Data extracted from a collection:
+ + + +

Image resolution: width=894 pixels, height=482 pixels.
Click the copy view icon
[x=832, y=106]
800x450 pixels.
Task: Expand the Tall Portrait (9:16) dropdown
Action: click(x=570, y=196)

+ + + +

Exactly as they appear above, print all the entries.

• OUTPUT FOR THIS TASK:
Image resolution: width=894 pixels, height=482 pixels.
Click the copy view icon
[x=832, y=106]
800x450 pixels.
Task: Expand the Tall Portrait (9:16) dropdown
Action: click(x=570, y=196)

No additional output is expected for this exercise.